The importance is not in compression, it is in container formats.


Hi, I'm the author of JSZip. This sentence is kind of awkward. What I meant is that a lot of data is generated in the browser, and traditionally (at least at the time I wrote this library almost 5 years ago) this would involve sending the data back to your server to zip it up and send it back to the user for download. Instead this can all be done client side.

As an example, someone told me about a web app[1] which allows you to create an animated sprite offline. They use JSZip to let you download all the frames in one file.

There's actually an outstanding PR[2] to update the documentation that I still need to review, hopefully that makes things clearer.

[1] http://www.piskelapp.com/ [2] https://github.com/Stuk/jszip/pull/114


Consider something like bootstrap, which allows you to customize your download before sending you a zip file.

The assets are already loaded (since you're viewing the bootstrap demo page), so instead of making a request to another server to generate some sort of compressed file for you, that labor is offloaded to the client.


In fact the bootstrap customizer does indeed use JSZip to create the zipped download! See http://getbootstrap.com/assets/js/customize.min.js


Except you're unnecessarily bogging down the user's browser to a far greater extent (base64 encoding/decoding everything on a possibly underpowered CPU/IO) than the amount of work it would take to do it on the server (pure binary processing on a high end CPU).

I'm guessing Bootstrap can do it because they know most Bootstrap users are developers with decent PCs but for a more mainstream audience, it would be problematic.


Have you used Mega.com? It does in-browser (JavaScript) encryption of uploads and downloads. And I can still hit 5 MB/s throughput. JavaScript can handle Zip compression easily.

For most users, bandwidth is in shorter supply than CPU. Especially on mobile (your constrained CPU/IO case), where people are using 3G or worse, which is often even billed by the MB.


Except that most clients are ridiculously overpowered compared to a heavily loaded server. Even the slowest 1.3ghz core 2 duo is better than a high end xeon if there are 10 users at one time.

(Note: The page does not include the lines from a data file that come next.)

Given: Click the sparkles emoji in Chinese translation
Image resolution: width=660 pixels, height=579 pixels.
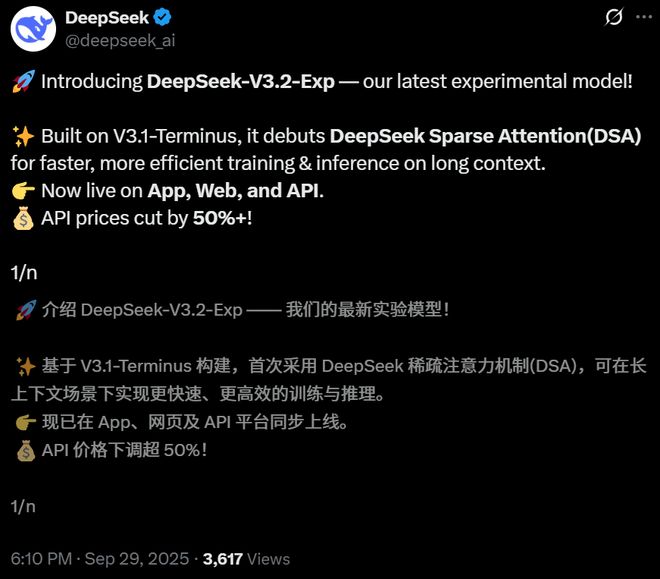Looking at the screenshot, I should pyautogui.click(x=26, y=366).
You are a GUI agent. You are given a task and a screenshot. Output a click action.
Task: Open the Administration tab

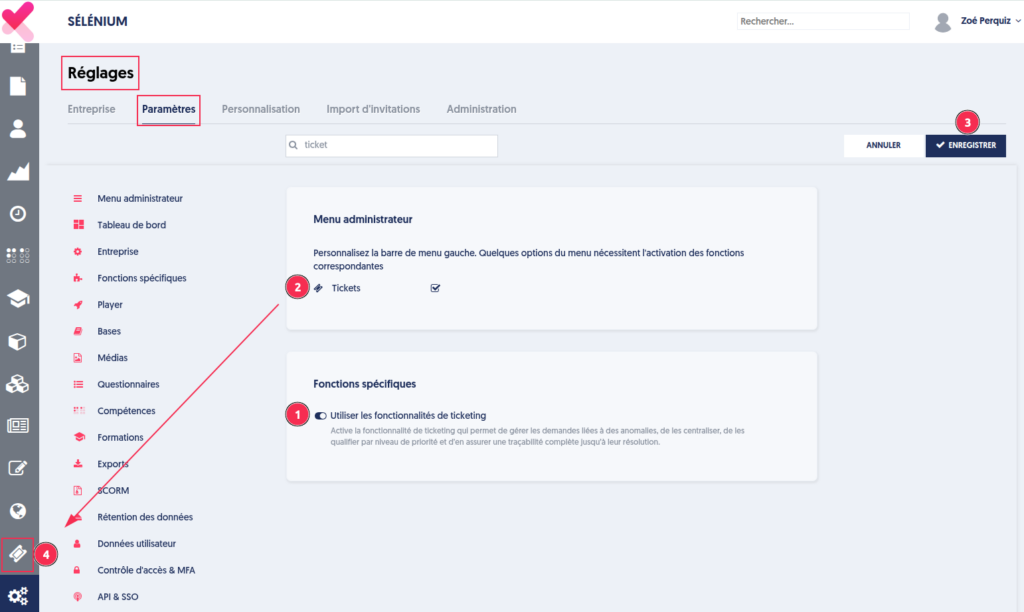pos(481,109)
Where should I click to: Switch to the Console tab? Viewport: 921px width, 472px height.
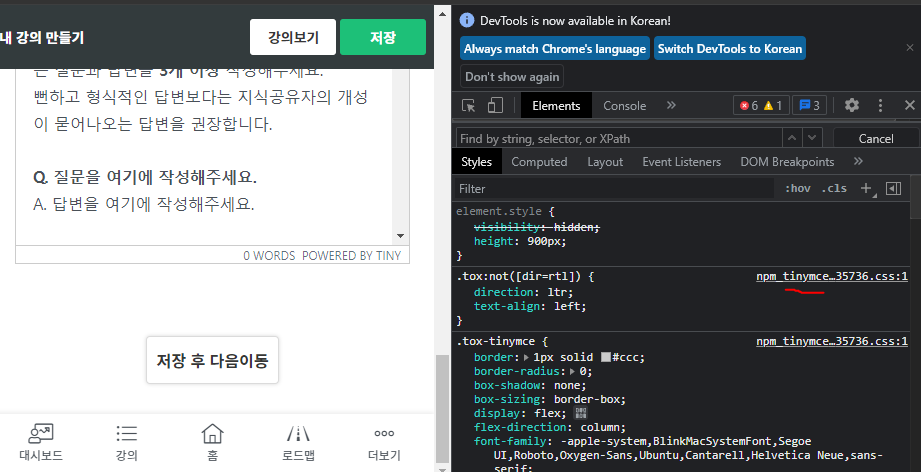tap(624, 105)
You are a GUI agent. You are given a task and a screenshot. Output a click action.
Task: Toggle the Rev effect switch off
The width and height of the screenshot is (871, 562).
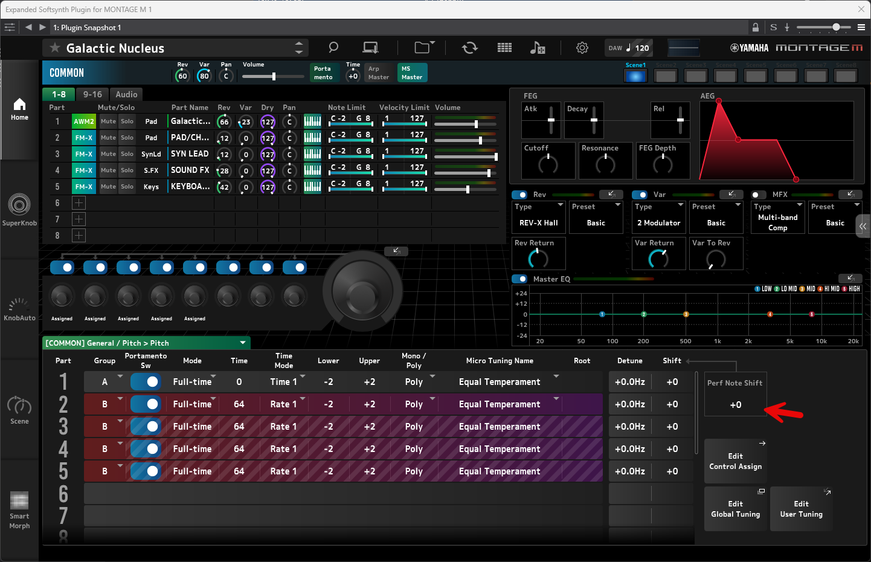520,195

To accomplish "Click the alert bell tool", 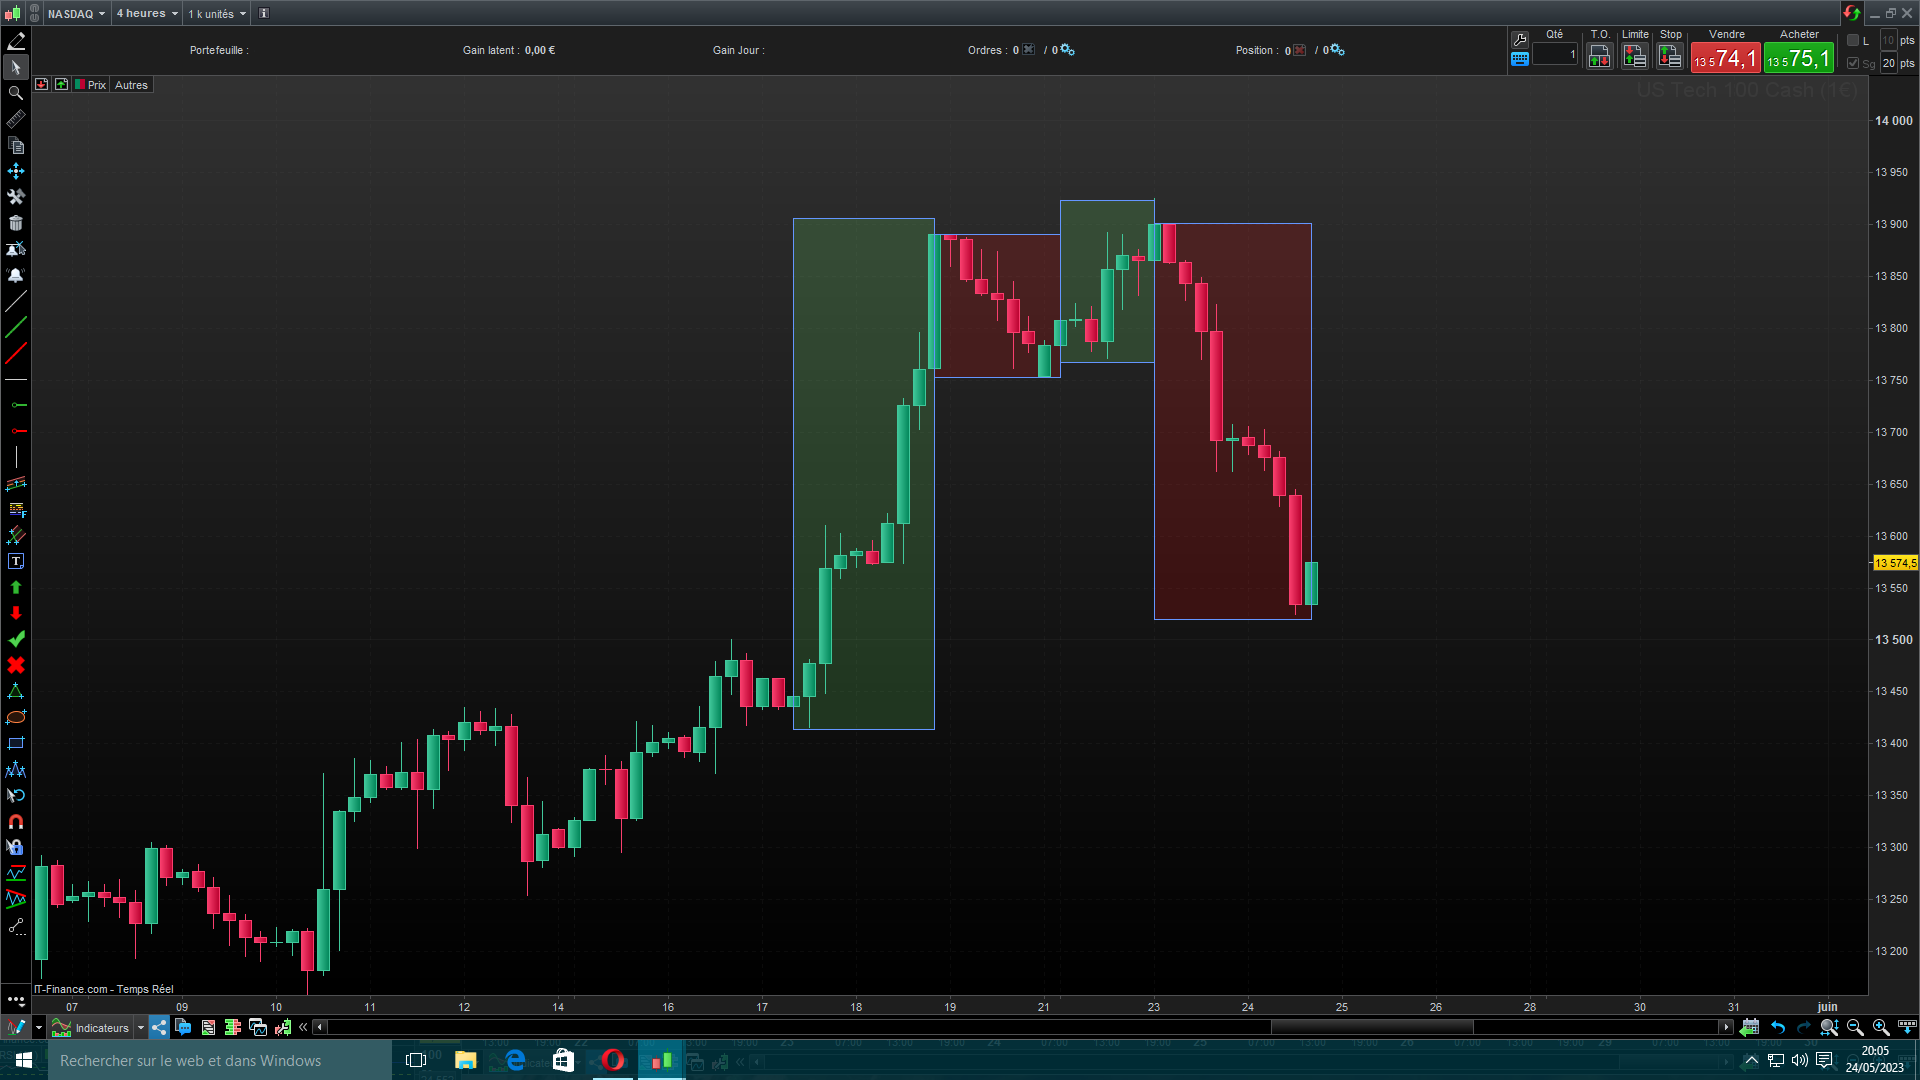I will tap(16, 275).
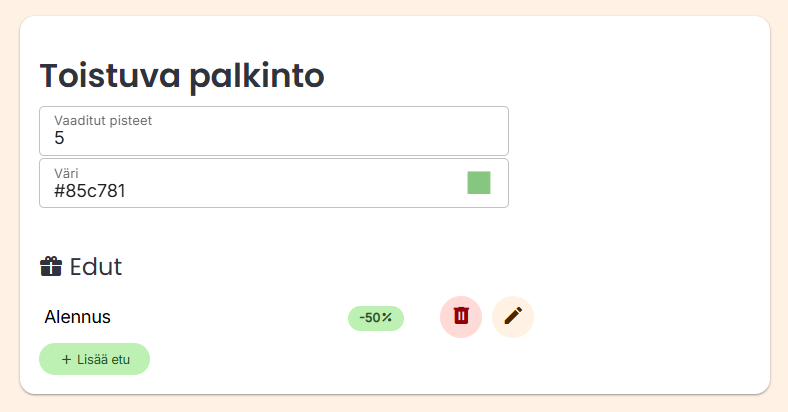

Once again, a hacker news commenter's idea of what in browser javascript performance is like is ridiculously 15 years out of date.

It's 2014 now. Your iphone is 10 times faster than your 1998 pentium 2. Even with the JS vm penalty.

Unless you're zipping 70mb files, there's no chance you're overwhelming anyone's browser.

The usecase for this is the same you'd have for any desktop application: A handy "binary file format" library. Data portability wins.


It seems that the data to be zipped is also on the client side (e.g. a color scheme designer tool that wants to bundle some css files and a background image). If the alternative is sending the uncompressed data back to the server and having the server bundle them up into a zip, this approach saves bandwidth.


Atwood's law in action


Is this really news? Almost every server side language out there will have a zip library, and I doubt any of those got mentioned on HN.


Server-side languages, yes. There are lots of those, so each one doesn't impact many. But there's only one client-side language on the web, so it impacts everyone.


So we are reporting it just because it is JavaScript.


Yes. JavaScript is lingua franca of the Web, so it may be important to have a particular functionality implemented in JavaScript.

This way, if you, say, want to take a part of the program and use it elsewhere, you have the advantage of the same language. If you want to ask a question about the program, you can count on other people knowing the language. If you want to illustrate something using a program, you have a common ground here.